Zimbabwean teachers are stepping up pressure on the government, demanding to be included in the country’s indigenization and economic empowerment program.
The teachers say since the cash-strapped government has failed to increase their salaries, it should, therefore, consider empowering them through the controversial policy being spearheaded by Indigenization Minister, Saviour Kasukuwere.
Zimbabwe Teachers Association president Tendai Chikowore made the call Thursday at the union’s four-day annual conference in Bulawayo.
Chikowore said teachers want to know to what extent the government is going to spread the economic empowerment program to struggling civil servants.
But some critics say teachers should concentrate on teaching, demanding better and working conditions as well as equipped schools rather than asking to be considered for empowerment programs under a controversial law.
President of the Progressive Teachers Union of Zimbabwe, Takavafira Zhou, told VOA that the ZIMTA demands were noble, but insufficiently thought out.
“Merely claiming to be included in the indigenization framework is a half-baked measure. We urge government to go back to basics; they must be able to pay their workers reasonable salaries above the poverty datum line.”

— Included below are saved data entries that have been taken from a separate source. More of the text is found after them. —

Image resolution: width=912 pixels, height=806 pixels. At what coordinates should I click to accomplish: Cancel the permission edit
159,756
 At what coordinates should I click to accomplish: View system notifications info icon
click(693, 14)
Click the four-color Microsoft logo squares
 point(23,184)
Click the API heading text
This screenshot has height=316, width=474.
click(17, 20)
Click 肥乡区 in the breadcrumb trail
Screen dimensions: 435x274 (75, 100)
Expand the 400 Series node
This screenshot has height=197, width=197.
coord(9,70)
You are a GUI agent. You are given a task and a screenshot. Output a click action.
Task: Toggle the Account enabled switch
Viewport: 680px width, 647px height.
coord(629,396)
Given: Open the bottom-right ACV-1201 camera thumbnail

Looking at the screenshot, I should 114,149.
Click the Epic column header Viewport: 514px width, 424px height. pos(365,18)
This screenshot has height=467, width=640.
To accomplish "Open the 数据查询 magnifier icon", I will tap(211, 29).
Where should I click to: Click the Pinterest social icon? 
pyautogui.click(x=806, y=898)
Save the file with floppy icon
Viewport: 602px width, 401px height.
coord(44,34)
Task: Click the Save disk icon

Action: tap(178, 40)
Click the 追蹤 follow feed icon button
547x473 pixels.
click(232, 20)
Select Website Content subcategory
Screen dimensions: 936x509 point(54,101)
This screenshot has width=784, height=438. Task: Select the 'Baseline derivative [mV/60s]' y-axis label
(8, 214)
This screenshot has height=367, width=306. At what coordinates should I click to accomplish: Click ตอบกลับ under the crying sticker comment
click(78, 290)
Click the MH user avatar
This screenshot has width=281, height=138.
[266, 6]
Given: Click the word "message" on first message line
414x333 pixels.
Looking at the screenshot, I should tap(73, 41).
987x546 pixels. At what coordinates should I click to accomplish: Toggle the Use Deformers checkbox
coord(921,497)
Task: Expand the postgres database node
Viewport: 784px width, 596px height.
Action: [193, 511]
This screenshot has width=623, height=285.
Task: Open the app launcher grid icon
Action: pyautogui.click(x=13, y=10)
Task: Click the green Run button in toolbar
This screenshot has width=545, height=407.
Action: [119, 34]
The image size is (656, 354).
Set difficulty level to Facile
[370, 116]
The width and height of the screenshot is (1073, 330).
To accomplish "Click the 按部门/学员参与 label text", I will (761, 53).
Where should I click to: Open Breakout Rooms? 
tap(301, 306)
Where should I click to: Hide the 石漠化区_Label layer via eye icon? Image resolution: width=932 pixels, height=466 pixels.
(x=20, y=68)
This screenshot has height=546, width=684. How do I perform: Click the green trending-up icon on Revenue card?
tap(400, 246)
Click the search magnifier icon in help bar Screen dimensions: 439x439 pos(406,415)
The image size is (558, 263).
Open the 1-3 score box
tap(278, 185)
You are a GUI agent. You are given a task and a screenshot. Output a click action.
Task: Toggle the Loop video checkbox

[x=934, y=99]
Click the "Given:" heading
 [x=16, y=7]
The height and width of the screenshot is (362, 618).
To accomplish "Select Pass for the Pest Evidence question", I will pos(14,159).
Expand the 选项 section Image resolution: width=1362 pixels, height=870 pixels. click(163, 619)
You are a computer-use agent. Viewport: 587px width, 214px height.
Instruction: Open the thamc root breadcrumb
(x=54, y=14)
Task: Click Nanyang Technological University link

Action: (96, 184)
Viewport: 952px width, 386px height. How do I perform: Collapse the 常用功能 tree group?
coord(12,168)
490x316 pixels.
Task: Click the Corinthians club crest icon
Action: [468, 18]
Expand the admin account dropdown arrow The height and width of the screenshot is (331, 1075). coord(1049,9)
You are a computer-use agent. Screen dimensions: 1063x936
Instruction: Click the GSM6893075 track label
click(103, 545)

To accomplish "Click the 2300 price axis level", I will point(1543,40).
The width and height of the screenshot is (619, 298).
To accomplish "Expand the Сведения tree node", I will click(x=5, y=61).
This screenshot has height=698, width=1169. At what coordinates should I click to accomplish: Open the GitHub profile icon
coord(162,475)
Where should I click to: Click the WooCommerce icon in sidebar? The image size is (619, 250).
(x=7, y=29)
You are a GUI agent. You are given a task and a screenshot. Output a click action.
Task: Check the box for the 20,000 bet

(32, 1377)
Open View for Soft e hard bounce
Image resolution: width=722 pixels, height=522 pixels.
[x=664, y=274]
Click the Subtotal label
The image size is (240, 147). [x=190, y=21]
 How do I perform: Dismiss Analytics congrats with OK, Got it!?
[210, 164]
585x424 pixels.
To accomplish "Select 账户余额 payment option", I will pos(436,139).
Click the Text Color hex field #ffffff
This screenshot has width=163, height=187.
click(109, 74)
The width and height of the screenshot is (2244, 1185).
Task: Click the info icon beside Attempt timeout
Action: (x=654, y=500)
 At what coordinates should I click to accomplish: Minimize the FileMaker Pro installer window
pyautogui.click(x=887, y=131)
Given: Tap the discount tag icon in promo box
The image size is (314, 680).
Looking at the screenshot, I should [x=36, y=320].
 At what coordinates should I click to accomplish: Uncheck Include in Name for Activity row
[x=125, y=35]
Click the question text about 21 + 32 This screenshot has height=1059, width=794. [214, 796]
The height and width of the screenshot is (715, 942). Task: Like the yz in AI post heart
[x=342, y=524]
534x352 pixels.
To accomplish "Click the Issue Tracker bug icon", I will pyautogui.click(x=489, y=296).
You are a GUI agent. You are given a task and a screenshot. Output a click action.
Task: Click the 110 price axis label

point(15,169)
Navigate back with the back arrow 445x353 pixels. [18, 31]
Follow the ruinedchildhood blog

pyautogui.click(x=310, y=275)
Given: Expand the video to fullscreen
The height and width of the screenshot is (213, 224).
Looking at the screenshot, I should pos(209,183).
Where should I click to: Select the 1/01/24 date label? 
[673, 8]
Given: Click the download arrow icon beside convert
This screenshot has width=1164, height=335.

The union leader added: “Apart from these salaries then the government may also empower teachers by embarking on a number of projects that also benefit teachers such as owning mines and providing seed money to start businesses.”
Youth Initiative for Democracy in Zimbabwe director Sydney Chisi said the indigenization and economic empowerment program is just “another ZANU-PF cash cow.”
“The teachers should take it upon themselves to look at issues of public policy; in terms of how natural resources are being used and how the equitability of that fund that is supposed to be given to teachers is being managed and by who," said Chisi.
“And demanding good governance, implementation and monitoring of public policy that is pro-poor and that is people centered.”
Meanwhile, a parliamentary committee said the learning environment in many resettlement areas is a sorry state, raising concern for students attending schools in the new farming communities.
The Senate committee on millennium development goals found 701 primary schools countrywide that were not legally registered facing dire constraints.
Old farmhouses or tobacco barns are being used as classrooms while there’s no accommodation for teachers.
Officials say satellite schools suffer from scarcity of resources such as furniture, learning and teaching material.
Director Maxwell Rafomoyo with the Education Coalition of Zimbabwe told VOA Studio 7 reporter Tatenda Gumbo the government needs to move with speed and address the issues affecting schools in the new resettlement areas.